Усилием воли он заставил себя вернуться в магазин, где на больших и разгоряченных человеческих телах болтались меха и блестели так ярко, с какой-то почти лихорадочной силой, как будто в них все еще брезжила жизнь, и зверь, окровавленный, но не добитый, дышал внутри этого колкого меха.

– Хотите из зайчика? – приторно улыбаясь красивому и богатому Краснопевцеву, спросила его продавщица, картавя. – А может, вас интересует из белочки?

И сняла с вешалки две розовато-серые шубки. У Туси и Нюси вспыхнули щеки, рты полуоткрылись. Одна была жалкой, сварливой, вдовела. А муж у другой был все время в больнице. Он обнял их юные, хрупкие плечи. Нелепые девки, но ведь не чужие.

– Сережа! Нам стыдно. Такие подарки! – тихонько шепнула вспотевшая Нюся. – Мы думали: ну, по жакетику, ладно... А ты сразу шубы... Ей-богу, мне стыдно!

– Да что! Однова ведь живем! – Он скрипнул зубами. – Вы меряйте, меряйте!

Они надели на себя шубы и теперь стояли перед ним смущенными молодыми царевнами с дыханием нежным, глубоким, счастливым, с волненьем в глазах, сильно поголубевших, и ноги в растоптанных их башмачонках торчали из меха, как что-то чужое.

– А ну повернитесь! – сказал Краснопевцев.

Они повернулись, зардевшись, как маки.

– Берем? – спросил щедрый их родственник.

Картавая продавщица выписала две бумажки, Краснопевцев расплатился, и втроем они вышли на улицу, залитую светом последнего солнца.


– Того гляди, снег и повалит... – сказала, прищурившись, тихая Нюся.

– К зиме идет дело, – добавила Туся.

Краснопевцев проводил их до метро и тихо направился к дому. Ничего страшного не происходило в его жизни. Ничего, кроме этой растрепанной женщины, которая, воровато оглядываясь, зарыла в стог сена младенца. Он остановился и потер виски, набрав в свою грудь бодрой, радостной свежести, которой был полон октябрьский воздух, как будто в холодных небесных садах созрела антоновка.

Нужно было понять, что изменилось за год с небольшим жизни с Анной?

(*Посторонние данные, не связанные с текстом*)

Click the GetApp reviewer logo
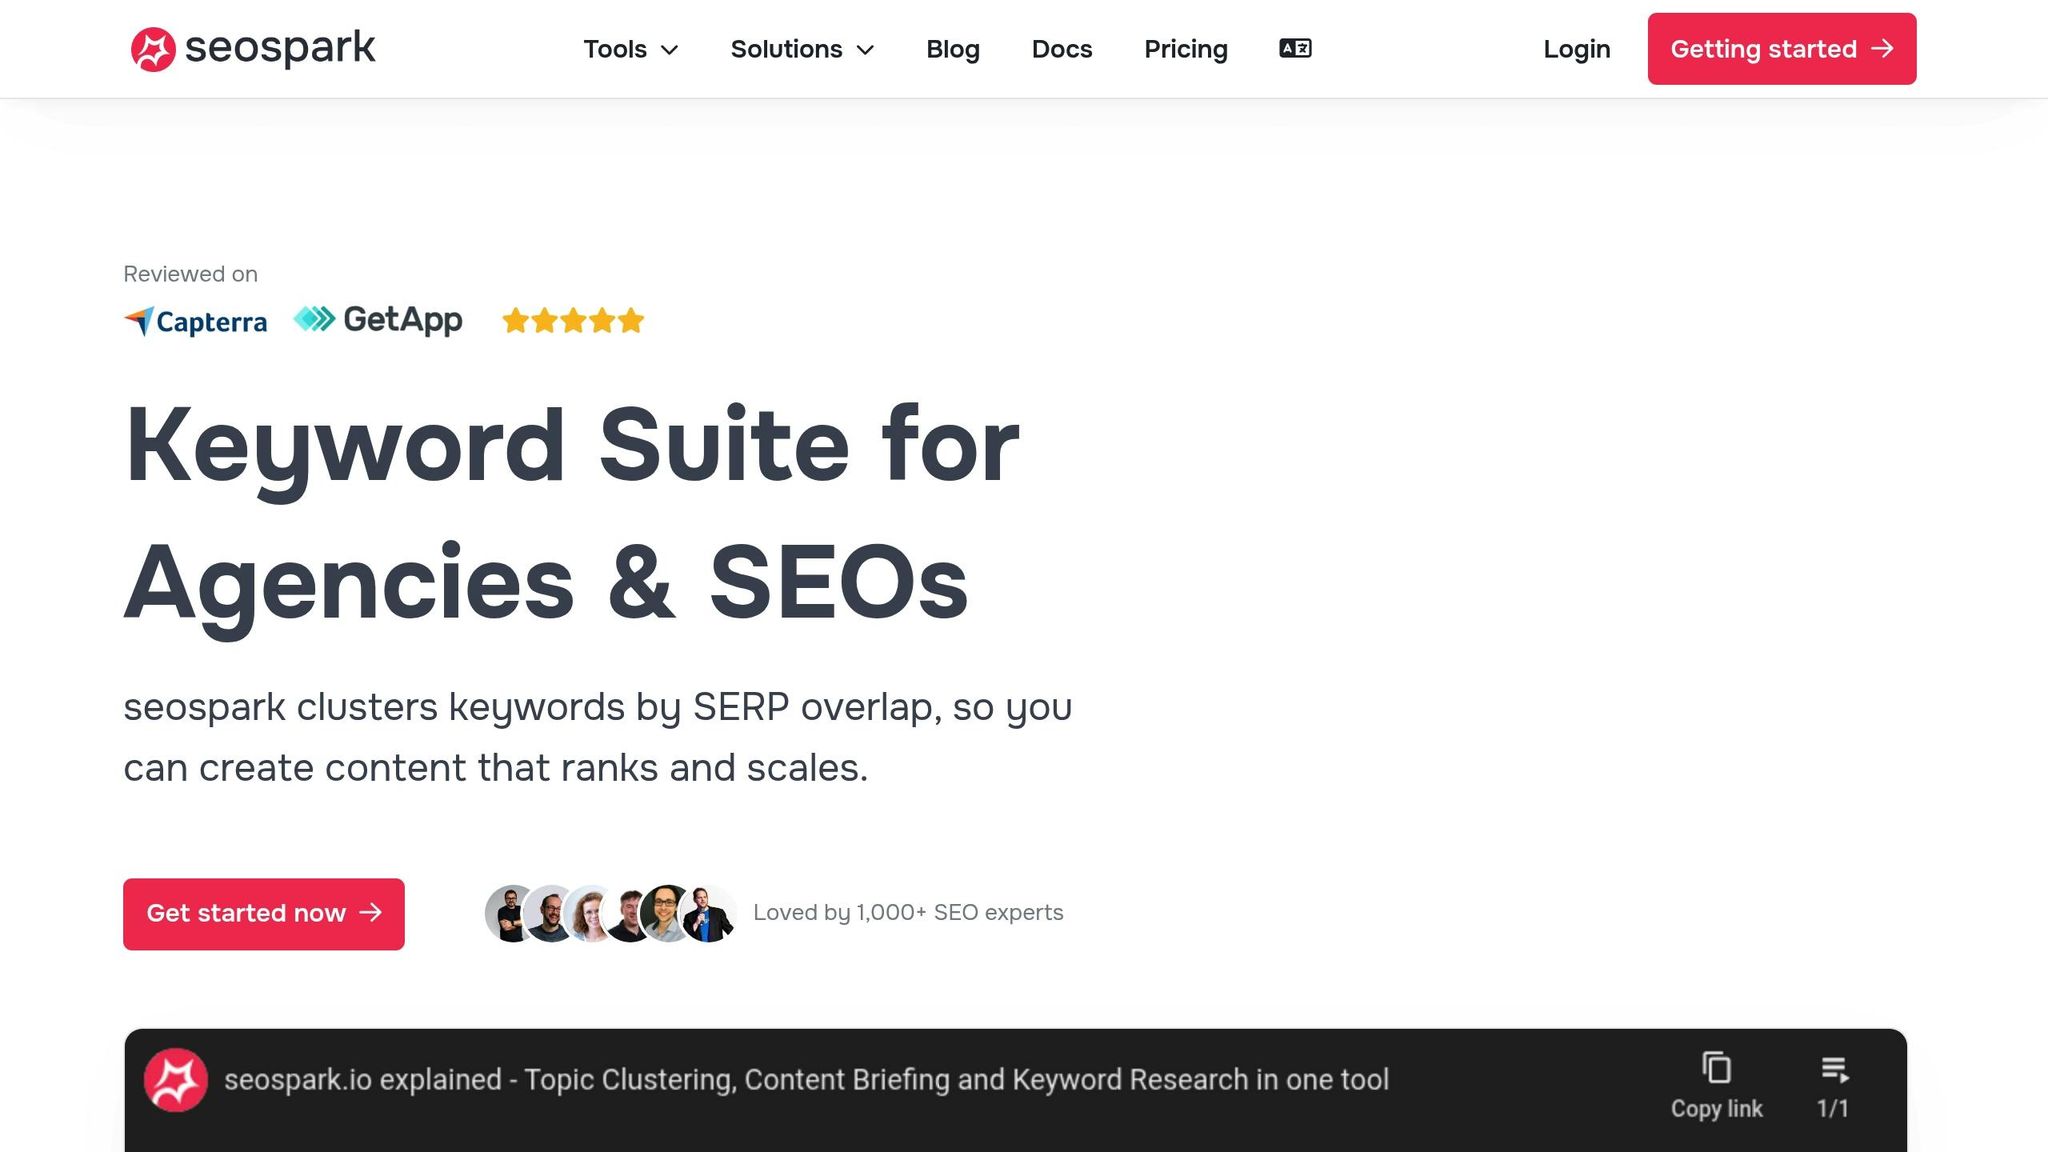This screenshot has width=2048, height=1152. click(377, 318)
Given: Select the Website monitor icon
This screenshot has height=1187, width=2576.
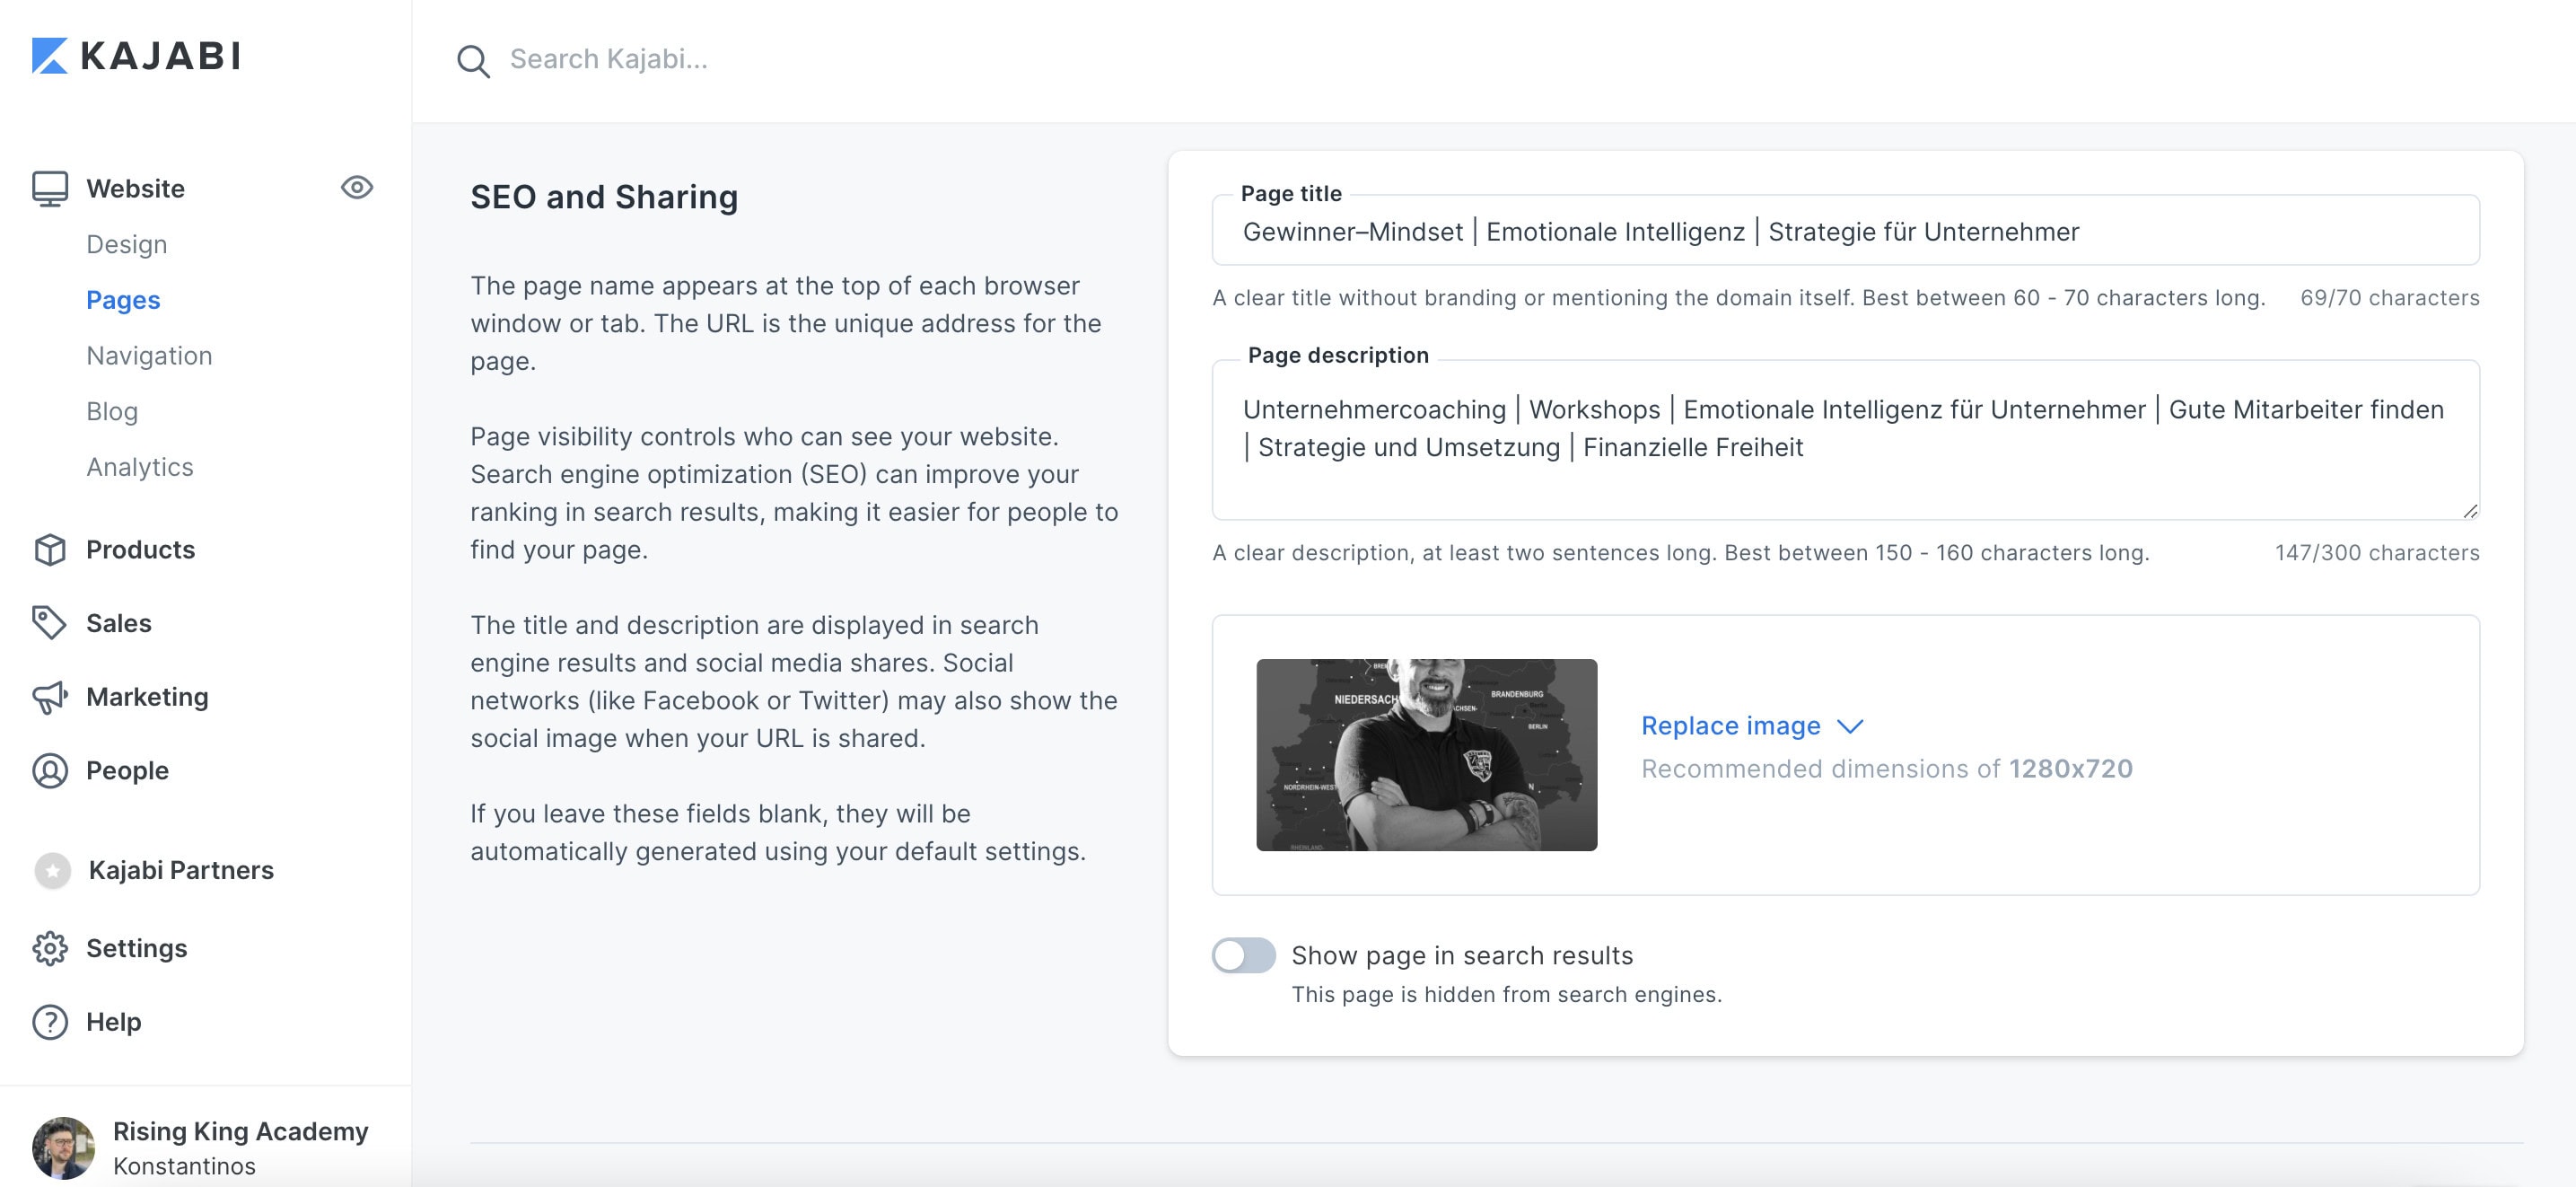Looking at the screenshot, I should 49,186.
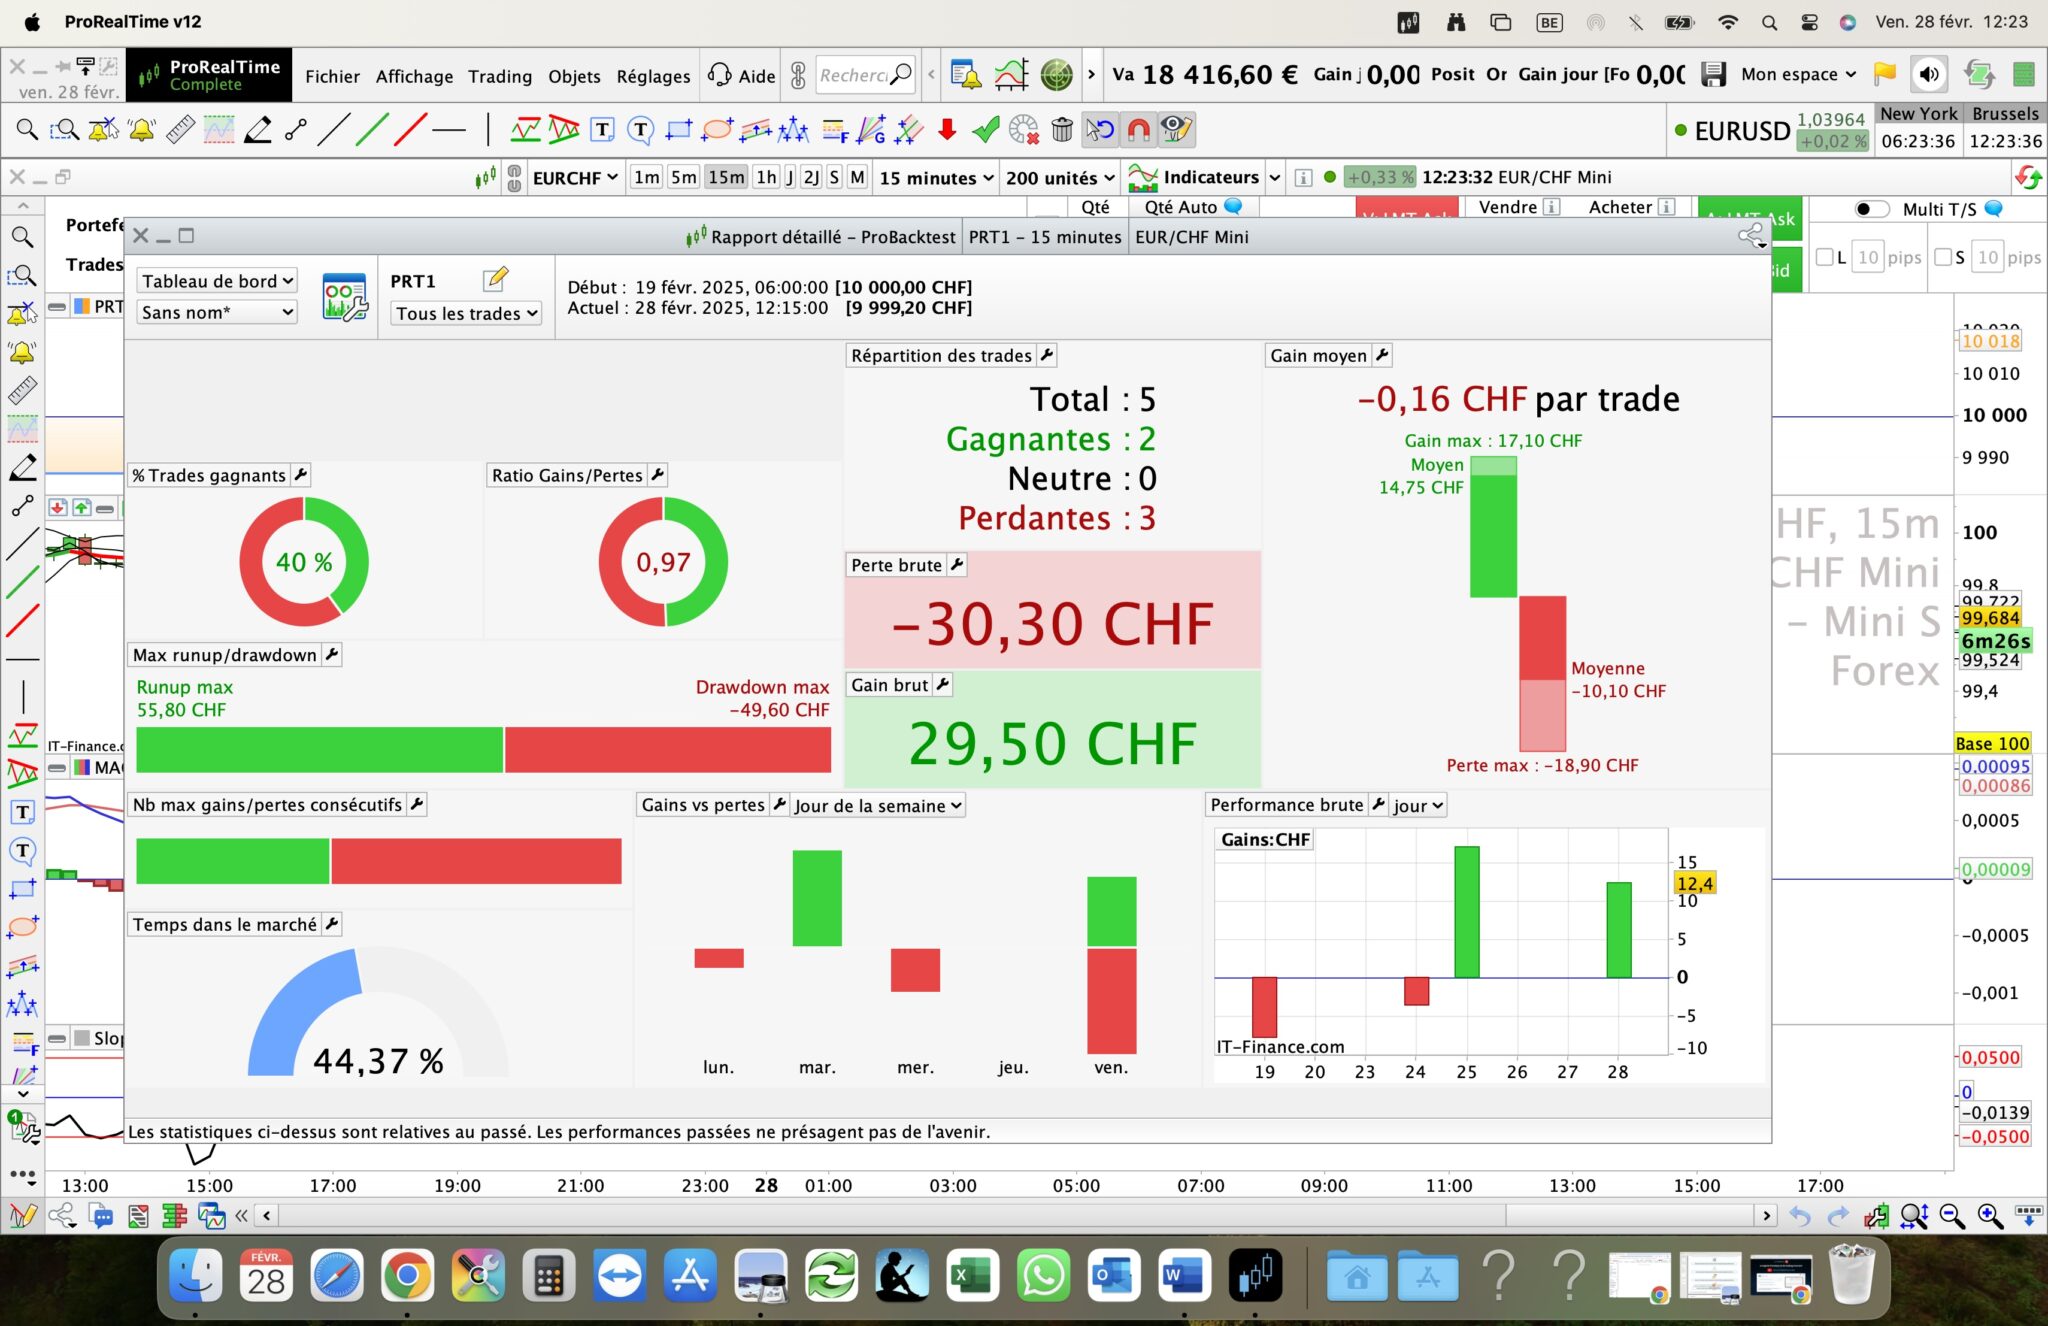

А ведь изменилось, и нечего прятаться. Он то ли становился другим, то ли возвращался обратно, к тому человеку, которым был прежде, родился и рос, какого боялся в душе хуже черта.


В самом начале 1950 года была восстановлена смертная казнь, опрометчиво отмененная в сорок седьмом году. Зачем было отменять столь необходимую в государстве расправу с людьми, заведомо не нужными обществу, теперь уже трудно сказать. Но погорячились и – вдруг отменили. Три года прошло, и – опомнились. Опять наступил прежний крепкий порядок. Немножко с кровинкой – а как же без этого? И еще одно грустное событие произошло именно в тот день, когда указом Верховного Совета была восстановлена смертная казнь: на Патриарших прудах погиб на рассвете большой белый лебедь. Он вмерз в тонкий лед ангельскими своими крыльями, открыл нежно-розовый клюв так широко, как будто ему не хватало то ли воздуха, то ли неудержимо посыпавшегося снега, и, странно скосивши глаза, кротко умер. Наутро его обнаружили мертвым, и золото хрупкого зимнего солнца его заливало со всей безутешностью. Никто не обратил бы на этого слабого, не справившегося с жизнью лебедя никакого внимания, поскольку вообще было много печали, но по радио торжественно объявили, что наступают зимние холода, дружески посоветовали запасаться дровами и в качестве подтверждения своей правоты сообщили, что лед по ночам так крепчает, что мерзнут в прудах даже лебеди.